Moderne gestapelte Produktion – (Infographik: Jochen Stuhrmann)

Weitere Zertifizierung

Bei dem Zertifikat handelt es sich um ein DGNB-Vorzertifikat auf Grundlage der Planungsunterlagen. Mit dem Baufortschritt werden zwei weitere Zertifizierungsschritte erfolgen. Zugrunde liegen die aktuellen Richtlinien des Nutzungsprofils „Gewerbegebiet“ der DGNB aus dem Jahr 2020 – einer Weiterentwicklung der seit 2012 angebotenen Zertifikate für nachhaltige Quartiere. Der Neue Huckepackbahnhof war eines der ersten Quartiere, welches nach diesem neuen Nutzungsprofil zertifiziert wurde, und hat als erstes davon das Prädikat „Platin“ erhalten. Zuvor wurden nach dem Nutzungsprofil „Büro- und Gewerbequartiere“ die Projekte „Lune Delta“ in Bremerhaven (2019), „Kö-Quartier“ in Düsseldorf (2017), „Tegel – Urban Tech Republic“ in Berlin (2016) und „Gateway Gardens“ in Frankfurt (2014) mit dem Prädikat „Platin“ ausgezeichnet.

„Während deutschlandweit bereits mehrere tausend Gebäude nach DGNB-Standard zertifiziert wurden, liegt die Zahl der zertifizierten Quartiere bei etwas über 50“, erklärt Auditor Hoffmann. Insbesondere auch mit dem Platinstandard und seiner Ausrichtung auf die urbane Produktion nehme der Neue Huckebahnhof daher eine besondere Stellung ein.

Dichtes  Gewerbequartier mit Grünqualitäten (Visualsiuerung: henn)
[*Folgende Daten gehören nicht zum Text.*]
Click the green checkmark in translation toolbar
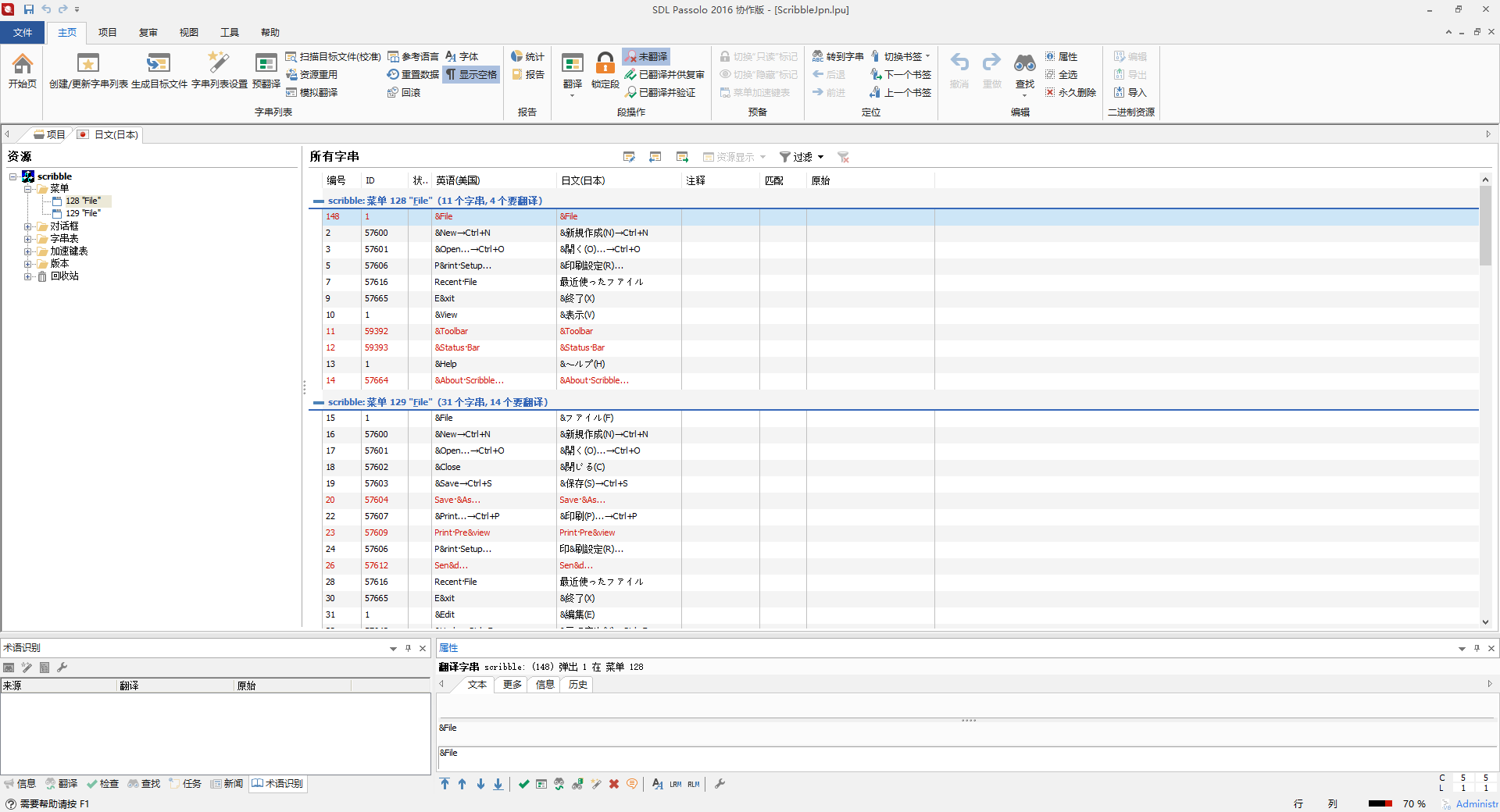Image resolution: width=1500 pixels, height=812 pixels. [523, 784]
Schlüsselaufgabe heutiger Stadtentwicklung

Das Zertifizierungssystem für nachhaltige Quartiere folgt dem Grundgedanken, dass die Entwicklung von nachhaltigen Quartieren zu den Schlüsselaufgaben der heutigen Stadtentwicklung zählt – nicht zuletzt, um die Klimaschutzziele der Vereinten Nationen zu erfüllen. Die Zertifizierung unterstützt Kommunen und Bauherren dabei, Quartiere zu entwickeln, die einen möglichst geringen CO2-Ausstoß über den Lebenszyklus verursachen – in Planung und Bau, genauso wie in der späteren Nutzung. Das Stadt- und Mikroklima werden ebenso betrachtet wie die Qualität der Gebäude und Freiräume. Die Beurteilung fußt auf fünf Kategorien: Ökologische Qualität, Ökonomische Qualität, Soziokulturelle und funktionale Qualität, Technische Qualität sowie Prozessqualität. In vier der fünf Kategorien erfüllt der Neue Huckepackbahnhof die Anforderungen des Platinstandards. Die Prozessqualität erfüllt den Goldstandard. Unter diesen Punkt fallen zum Beispiel aber auch Workshops mit den involvierten Planern sowie die Beteiligung der späteren Nutzer und Nachbarn, deren Formate erst im Zuge der späteren Planungsschritte sinnvoll konkretisiert werden können.

„Aspekte wie Biodiversität der Grünflächen, die Aufenthaltsqualität und die Barrierefreiheit im öffentlichen Raum lassen sich nur auf Quartiersebene verfolgen. Dasselbe gilt für eine klimagerechte Energieversorgung“, erklärt Dr. Lukas Gilliard von der BBEG, die als Tochtergesellschaft der HafenCity Hamburg GmbH ihren Anspruch auf nachhaltige Stadtentwicklung unterstreicht. Ebenso berücksichtigt werden aber auch die Aspekte der sozialen Nachhaltigkeit: So wird es auf dem Neuen Huckepackbahnhof zum Beispiel eine Kindertagesstätte geben. Für das gesamte komplexe Zusammenspiel nachhaltiger Akteure und Strukturen wird das Areal somit ein neues Zuhause bieten.